If you're flustered at how much AI chatbots chat like humans, there's an upcoming indie game with your name on it.
During the Triple-i Initiative showcase in early April, the studio Sunset Visitor (creators of 1000xResist) unveiled its next title, Prove You're Human. The narrative game puts players in the role of a person trying to convince an AI that they aren't human -- and with a creative team full of former performance artists, it'll get pretty existential from there.
The trailer is evocative yet scarce on details, which is fitting for the first look at a game that doesn't have a release date yet. Given the indie success of Sunset Visitor's debut title about cloning and personhood, 1000xResist, expectations are high for another cerebral narrative. And as the first game under the new publishing arm of Black Tabby Games (makers of indie hit Slay the Princess), the game is sparking a lot of hope.
In a conversation with the Sunset Visitor founder, Remy Siu, I delved into Prove You're Human, asking the crucial question: What even is this game? And while they're not releasing too many details right now or even hinting at when it'll be released, we talked plenty about how a science fiction game inspired by the hit TV show Severance and the rise of generative AI speaks to the moment we're all living in -- where people chatting with ChatGPT succumb to AI psychosis and AI proselytizers claim the technological singularity of true artificial intelligence is near.

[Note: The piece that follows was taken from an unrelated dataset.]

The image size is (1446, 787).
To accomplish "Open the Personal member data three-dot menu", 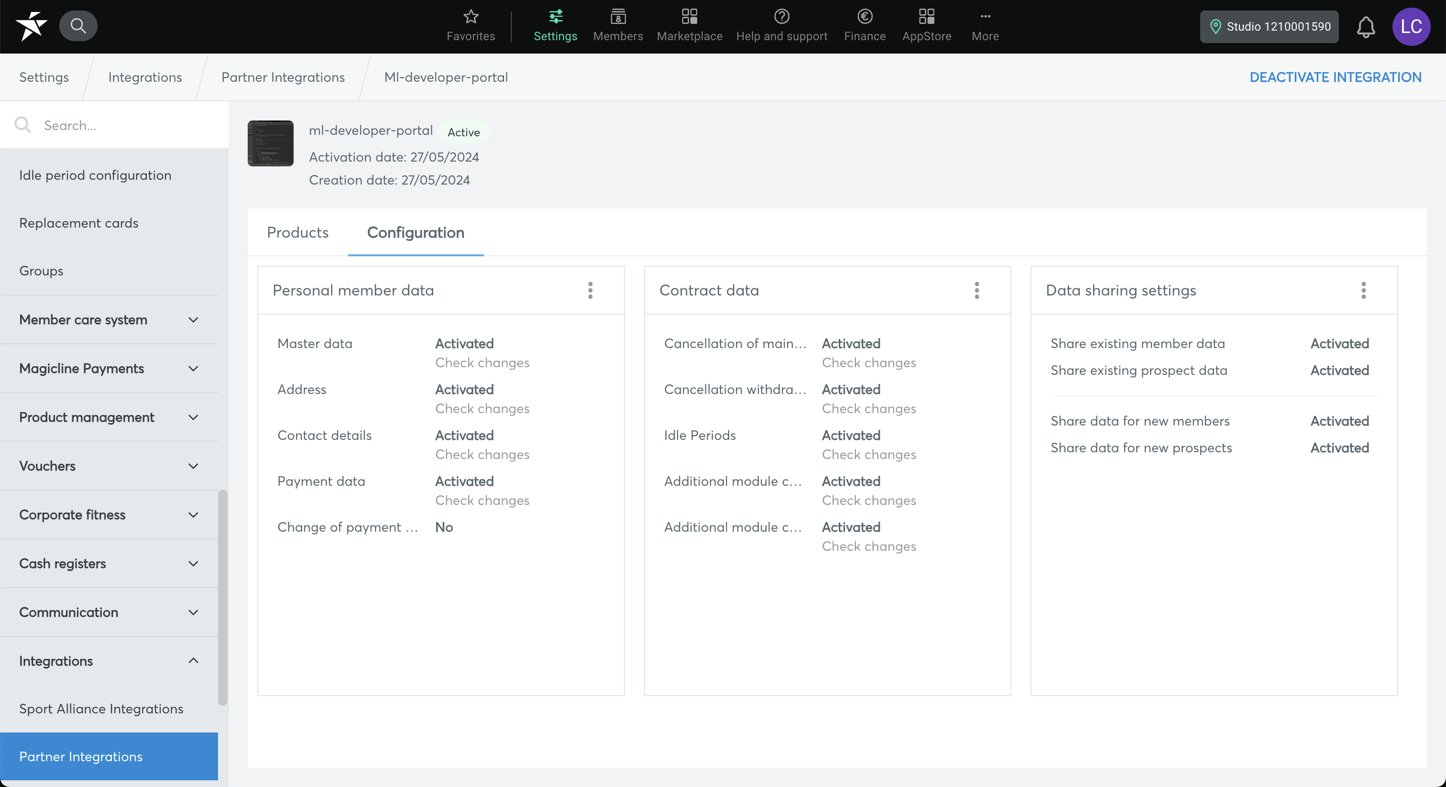I will [x=590, y=290].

Prove You're Human "is a game where an AI dares to dream that she's human, and you've been hired to put her in her place," Siu said. "And by you, [I mean] you the player who has undergone an operation to split their consciousness into two: one virtual consciousness, and then what we've been calling your corporeal other, your meat body that continues to exist outside doing things."
Sunset Visitor
See what I meant about Severance?
As with the show, Prove You're Human uses these layers of existence to comment on work selves versus outside-world selves. And as you'd expect for a group of former performance artists, there's pageantry in this divide, with your digital work self (the one controlled by the player, rendered in 3D), who is occasionally sent messages from your outside self, which are depicted in full-motion video. (That's the real-life video we see in the trailer.)
"She gets to have all of her dreams come true, and you are the version of yourself that is now trapped here doing all of the work," said Abby Howard, co-founder of Black Tabby Games and the new Black Tabby Publishing arm.
"It's an examination of our relationship with work in the year 2026. If you're working for a corporation now, does the you that is spending time in the office get to enjoy the fruits of that labor?" said Tony Howard-Arias, also co-founder of Black Tabby Games.